Given this input, it will be worthwhile to explore the corresponding situation in this context, namely how the radion stabilization is affected as one considers the dual picture in the Einstein frame and contrasts the same with the stabilization already discussed in Sect. 3. For the f(R) action under our consideration, the corresponding action in the Einstein frame becomes

$$\begin{aligned} \mathcal {A}=\int \mathrm{d}^{5}x\sqrt{-g}\left[ \frac{R}{2\kappa _{5}^{2}}-\frac{1}{2}g^{ab}\nabla _{a}\psi \nabla _{b}\psi -V(\psi )-\Lambda \right] \end{aligned}$$

(7)

where \(\psi \) is the scalar field in the dual picture defined by \(\kappa _{5}\psi =(2/\sqrt{3})\ln (1+f')\) and the corresponding potential becomes

$$\begin{aligned} V(\psi )=\frac{3}{32\alpha }\psi ^{2}-\frac{\kappa _{5}^{2}}{6}k^{2}\delta ^{2}\psi ^{4}. \end{aligned}$$

(8)

The expression for the potential brings out the key difference between the Goldberger–Wise stabilization mechanism and the one advocated here—the potential for the scalar field in the Goldberger–Wise mechanism lacks the quartic term present in our analysis. Incidentally, the presence of this quartic term helps to solve the full back-reacted problem, while the original stabilization proposal was without incorporating the back-reaction of the scalar field. Hence the stabilized value of the radion field derived above incorporates the effect of the quartic potential, as well as the back-reaction of the scalar field on the spacetime geometry and differs from the standard scenarios. The above structure of the potential also shows the reason for neglecting further higher curvature terms (e.g., \(R^{6}\)) in the action.¹ The scalar–tensor representation with such higher curvature terms will involve more complicated potentials and hence cannot be solved in full generality by incorporating the back-reaction as well. Further the \(R^{4}\) term in the action leads to the leading order departure from the Goldberger–Wise action, which we have studied in this paper. Additional higher curvature terms would lead to further sub-leading corrections and thus can be neglected.

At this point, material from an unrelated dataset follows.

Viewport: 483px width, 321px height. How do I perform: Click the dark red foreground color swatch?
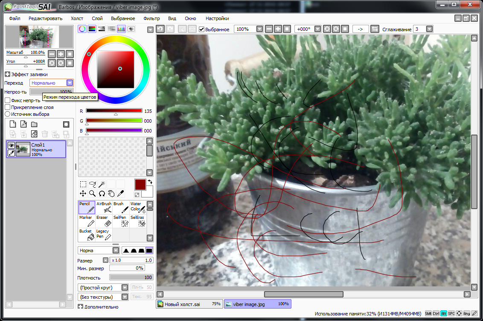(x=140, y=185)
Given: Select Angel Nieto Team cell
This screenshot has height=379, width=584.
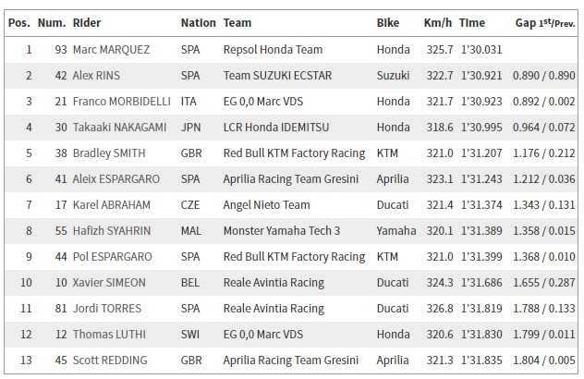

Given the action in the Einstein frame, one can invoke the corresponding solution (derived in Appendix 1) and integrate out the extra dimensional part present in the action. This will result in a potential for the radion field \(r_{c}\), like the Goldberger–Wise mechanism, whose minima would yield the following stabilized value of the radion field:

$$\begin{aligned} kr_{c}\simeq \frac{16\alpha ^{2}}{9 \pi \sqrt{|\beta |}}\sqrt{-\frac{\Lambda \kappa _{5}^{2}}{6}}~\ln \left( \frac{3\sqrt{|\beta |}\kappa _{5}^{2}\psi _{0}^{2}}{64k\alpha ^{2}} \right) \end{aligned}$$

(9)

where \(\psi _{0}\) is the value of the dual scalar field in the \(y=0\) brane. Comparison with Eq. (6) reveals that the leading order behavior (i.e., the term outside the logarithm) of the stabilized value of the radion field is identical in both Jordan and Einstein frame. This observation explicitly demonstrates that in both these frames the radion is stabilized to the desired value necessary for exponential suppression of the Planck scale. Thus unlike various scenarios with either singularity or a quick evolution (where the two frames are physically inequivalent) in this particular situation the physical equivalence between the two frames is manifest.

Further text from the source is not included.